• Set task:
Convert the material below into a Markdown table with the columns Row and Text. Put each line's number in Row and the line in Text, and skip blank lines.

# start of Provided entries

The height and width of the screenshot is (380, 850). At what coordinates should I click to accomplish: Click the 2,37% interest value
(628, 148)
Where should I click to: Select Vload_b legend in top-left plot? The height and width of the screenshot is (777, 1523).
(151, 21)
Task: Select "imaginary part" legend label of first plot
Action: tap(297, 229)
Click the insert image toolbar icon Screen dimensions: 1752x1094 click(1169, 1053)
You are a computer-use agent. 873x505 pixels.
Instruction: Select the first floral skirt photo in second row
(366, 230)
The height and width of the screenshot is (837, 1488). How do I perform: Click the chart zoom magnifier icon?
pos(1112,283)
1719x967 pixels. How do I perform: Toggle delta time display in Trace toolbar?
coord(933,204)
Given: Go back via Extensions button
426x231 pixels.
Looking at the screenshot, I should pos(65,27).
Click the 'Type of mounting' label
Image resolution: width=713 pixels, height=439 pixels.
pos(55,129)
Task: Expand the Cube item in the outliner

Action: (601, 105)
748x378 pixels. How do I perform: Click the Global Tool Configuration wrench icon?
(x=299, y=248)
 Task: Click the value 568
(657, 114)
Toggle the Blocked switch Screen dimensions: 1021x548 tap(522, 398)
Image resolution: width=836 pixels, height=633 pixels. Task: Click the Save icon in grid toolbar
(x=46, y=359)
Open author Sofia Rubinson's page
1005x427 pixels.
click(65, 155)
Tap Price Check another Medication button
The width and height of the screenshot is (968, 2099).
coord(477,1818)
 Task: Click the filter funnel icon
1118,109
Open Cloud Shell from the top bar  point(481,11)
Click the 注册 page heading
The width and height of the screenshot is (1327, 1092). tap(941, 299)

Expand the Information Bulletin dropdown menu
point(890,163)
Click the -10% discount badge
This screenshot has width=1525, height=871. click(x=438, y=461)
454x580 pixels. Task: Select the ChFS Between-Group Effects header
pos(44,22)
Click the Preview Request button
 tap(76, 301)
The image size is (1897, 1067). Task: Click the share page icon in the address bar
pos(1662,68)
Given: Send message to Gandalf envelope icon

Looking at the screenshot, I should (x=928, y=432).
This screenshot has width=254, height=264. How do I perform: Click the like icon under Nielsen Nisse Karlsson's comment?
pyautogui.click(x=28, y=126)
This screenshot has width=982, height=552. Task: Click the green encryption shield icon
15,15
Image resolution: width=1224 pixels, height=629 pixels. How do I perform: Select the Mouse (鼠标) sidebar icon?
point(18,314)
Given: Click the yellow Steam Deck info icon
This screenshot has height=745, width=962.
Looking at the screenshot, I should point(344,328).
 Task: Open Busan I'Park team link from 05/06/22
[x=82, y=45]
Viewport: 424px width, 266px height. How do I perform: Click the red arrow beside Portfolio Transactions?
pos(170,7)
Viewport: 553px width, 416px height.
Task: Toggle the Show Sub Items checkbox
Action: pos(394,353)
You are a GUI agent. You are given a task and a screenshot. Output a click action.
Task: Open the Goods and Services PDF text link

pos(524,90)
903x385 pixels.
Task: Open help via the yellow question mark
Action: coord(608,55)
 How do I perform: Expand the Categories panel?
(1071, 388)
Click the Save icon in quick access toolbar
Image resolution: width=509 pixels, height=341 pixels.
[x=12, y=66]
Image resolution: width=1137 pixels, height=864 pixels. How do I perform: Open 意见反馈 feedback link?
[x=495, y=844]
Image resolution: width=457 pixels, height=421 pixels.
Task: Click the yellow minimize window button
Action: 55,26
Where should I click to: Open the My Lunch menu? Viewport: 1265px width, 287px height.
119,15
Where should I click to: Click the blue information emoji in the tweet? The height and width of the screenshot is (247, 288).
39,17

# end of Provided entries

• Final answer:
| Row | Text |
|---|---|
| 1 | The height and width of the screenshot is (380, 850). At what coordinates should I click to accomplish: Click the 2,37% interest value |
| 2 | (628, 148) |
| 3 | Where should I click to: Select Vload_b legend in top-left plot? The height and width of the screenshot is (777, 1523). |
| 4 | (151, 21) |
| 5 | Task: Select "imaginary part" legend label of first plot |
| 6 | Action: tap(297, 229) |
| 7 | Click the insert image toolbar icon Screen dimensions: 1752x1094 click(1169, 1053) |
| 8 | You are a computer-use agent. 873x505 pixels. |
| 9 | Instruction: Select the first floral skirt photo in second row |
| 10 | (366, 230) |
| 11 | The height and width of the screenshot is (837, 1488). How do I perform: Click the chart zoom magnifier icon? |
| 12 | pos(1112,283) |
| 13 | 1719x967 pixels. How do I perform: Toggle delta time display in Trace toolbar? |
| 14 | coord(933,204) |
| 15 | Given: Go back via Extensions button |
| 16 | 426x231 pixels. |
| 17 | Looking at the screenshot, I should pos(65,27). |
| 18 | Click the 'Type of mounting' label |
| 19 | Image resolution: width=713 pixels, height=439 pixels. |
| 20 | pos(55,129) |
| 21 | Task: Expand the Cube item in the outliner |
| 22 | Action: (601, 105) |
| 23 | 748x378 pixels. How do I perform: Click the Global Tool Configuration wrench icon? |
| 24 | (x=299, y=248) |
| 25 |  Task: Click the value 568 |
| 26 | (657, 114) |
| 27 | Toggle the Blocked switch Screen dimensions: 1021x548 tap(522, 398) |
| 28 | Image resolution: width=836 pixels, height=633 pixels. Task: Click the Save icon in grid toolbar |
| 29 | (x=46, y=359) |
| 30 | Open author Sofia Rubinson's page |
| 31 | 1005x427 pixels. |
| 32 | click(65, 155) |
| 33 | Tap Price Check another Medication button |
| 34 | The width and height of the screenshot is (968, 2099). |
| 35 | coord(477,1818) |
| 36 |  Task: Click the filter funnel icon |
| 37 | 1118,109 |
| 38 | Open Cloud Shell from the top bar  point(481,11) |
| 39 | Click the 注册 page heading |
| 40 | The width and height of the screenshot is (1327, 1092). tap(941, 299) |
| 41 | Expand the Information Bulletin dropdown menu |
| 42 | point(890,163) |
| 43 | Click the -10% discount badge |
| 44 | This screenshot has width=1525, height=871. click(x=438, y=461) |
| 45 | 454x580 pixels. Task: Select the ChFS Between-Group Effects header |
| 46 | pos(44,22) |
| 47 | Click the Preview Request button |
| 48 |  tap(76, 301) |
| 49 | The image size is (1897, 1067). Task: Click the share page icon in the address bar |
| 50 | pos(1662,68) |
| 51 | Given: Send message to Gandalf envelope icon |
| 52 | Looking at the screenshot, I should (x=928, y=432). |
| 53 | This screenshot has width=254, height=264. How do I perform: Click the like icon under Nielsen Nisse Karlsson's comment? |
| 54 | pyautogui.click(x=28, y=126) |
| 55 | This screenshot has width=982, height=552. Task: Click the green encryption shield icon |
| 56 | 15,15 |
| 57 | Image resolution: width=1224 pixels, height=629 pixels. How do I perform: Select the Mouse (鼠标) sidebar icon? |
| 58 | point(18,314) |
| 59 | Given: Click the yellow Steam Deck info icon |
| 60 | This screenshot has height=745, width=962. |
| 61 | Looking at the screenshot, I should point(344,328). |
| 62 |  Task: Open Busan I'Park team link from 05/06/22 |
| 63 | [x=82, y=45] |
| 64 | Viewport: 424px width, 266px height. How do I perform: Click the red arrow beside Portfolio Transactions? |
| 65 | pos(170,7) |
| 66 | Viewport: 553px width, 416px height. |
| 67 | Task: Toggle the Show Sub Items checkbox |
| 68 | Action: pos(394,353) |
| 69 | You are a GUI agent. You are given a task and a screenshot. Output a click action. |
| 70 | Task: Open the Goods and Services PDF text link |
| 71 | pos(524,90) |
| 72 | 903x385 pixels. |
| 73 | Task: Open help via the yellow question mark |
| 74 | Action: coord(608,55) |
| 75 |  How do I perform: Expand the Categories panel? |
| 76 | (1071, 388) |
| 77 | Click the Save icon in quick access toolbar |
| 78 | Image resolution: width=509 pixels, height=341 pixels. |
| 79 | [x=12, y=66] |
| 80 | Image resolution: width=1137 pixels, height=864 pixels. How do I perform: Open 意见反馈 feedback link? |
| 81 | [x=495, y=844] |
| 82 | Image resolution: width=457 pixels, height=421 pixels. |
| 83 | Task: Click the yellow minimize window button |
| 84 | Action: 55,26 |
| 85 | Where should I click to: Open the My Lunch menu? Viewport: 1265px width, 287px height. |
| 86 | 119,15 |
| 87 | Where should I click to: Click the blue information emoji in the tweet? The height and width of the screenshot is (247, 288). |
| 88 | 39,17 |